Should this law actually get enacted -- assuming it's not just political posturing, of which Lieberman seems to be doing a lot lately -- it will almost certainly be challenged. In some ways, it's a pity if it doesn't happen, though. It would be nice to see the distinction between R and NC-17 eliminated, as it's almost entirely sophistry in any event; the difference betwen the ratings is the MPAA's mood on a particular day. (Mind, if I had to sit through almost every major studio film produced, I'd be hard on the ratings, as well. Freddy Got Fingered would get an NC-17 just because Tom Green was in it. But I digress.)
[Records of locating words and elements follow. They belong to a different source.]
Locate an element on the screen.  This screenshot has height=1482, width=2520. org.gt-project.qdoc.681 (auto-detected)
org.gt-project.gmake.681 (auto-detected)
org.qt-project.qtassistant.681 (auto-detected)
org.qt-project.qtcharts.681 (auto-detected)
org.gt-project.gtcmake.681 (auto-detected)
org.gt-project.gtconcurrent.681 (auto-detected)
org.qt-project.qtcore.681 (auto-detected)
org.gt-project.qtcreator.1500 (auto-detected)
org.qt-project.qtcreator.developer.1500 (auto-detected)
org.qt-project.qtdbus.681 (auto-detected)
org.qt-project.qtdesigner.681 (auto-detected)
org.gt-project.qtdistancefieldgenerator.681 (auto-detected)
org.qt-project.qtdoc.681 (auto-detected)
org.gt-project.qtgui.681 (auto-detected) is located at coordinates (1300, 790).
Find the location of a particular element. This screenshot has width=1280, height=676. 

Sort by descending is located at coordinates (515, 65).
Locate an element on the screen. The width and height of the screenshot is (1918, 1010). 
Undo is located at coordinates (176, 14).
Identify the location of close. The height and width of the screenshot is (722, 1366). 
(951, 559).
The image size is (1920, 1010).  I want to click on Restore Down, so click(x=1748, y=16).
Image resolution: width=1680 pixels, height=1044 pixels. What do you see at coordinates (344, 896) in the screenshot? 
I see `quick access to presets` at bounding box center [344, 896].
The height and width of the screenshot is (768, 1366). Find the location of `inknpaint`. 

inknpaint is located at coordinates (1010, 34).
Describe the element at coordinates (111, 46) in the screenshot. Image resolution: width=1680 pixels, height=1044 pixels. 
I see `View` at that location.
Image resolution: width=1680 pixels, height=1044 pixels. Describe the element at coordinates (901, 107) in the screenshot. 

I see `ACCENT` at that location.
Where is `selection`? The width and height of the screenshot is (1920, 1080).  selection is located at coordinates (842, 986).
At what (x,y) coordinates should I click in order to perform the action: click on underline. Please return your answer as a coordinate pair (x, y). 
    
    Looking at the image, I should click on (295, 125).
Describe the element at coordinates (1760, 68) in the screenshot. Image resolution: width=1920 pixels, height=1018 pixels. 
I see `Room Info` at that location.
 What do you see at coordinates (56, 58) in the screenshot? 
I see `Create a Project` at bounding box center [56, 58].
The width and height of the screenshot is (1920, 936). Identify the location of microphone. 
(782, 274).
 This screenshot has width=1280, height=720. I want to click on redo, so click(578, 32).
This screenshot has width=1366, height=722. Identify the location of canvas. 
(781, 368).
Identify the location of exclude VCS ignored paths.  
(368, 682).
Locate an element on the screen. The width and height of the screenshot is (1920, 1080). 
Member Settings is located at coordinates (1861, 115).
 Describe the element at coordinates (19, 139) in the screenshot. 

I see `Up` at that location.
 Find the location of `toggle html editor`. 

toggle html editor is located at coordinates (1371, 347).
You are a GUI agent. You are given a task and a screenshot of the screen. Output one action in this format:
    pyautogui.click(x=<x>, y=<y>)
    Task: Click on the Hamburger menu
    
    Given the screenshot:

Theatre owners should not be required to assume that sort of censorial and parental responsibility for teenagers; if they're there and purchasing the ticket, theatre owners should be allowed to assume that parents have given permission. If it means that 14-year-old Johnny sneaks out and gets in to see, for example, The Center of the World (Flash required) when he knows perfectly well that he shouldn't ... well, he does know that, doesn't he? At some point, it stops being the theater owner's fault for letting the kid in, and starts being the kid's fault for doing something he knows perfectly well he shouldn't do.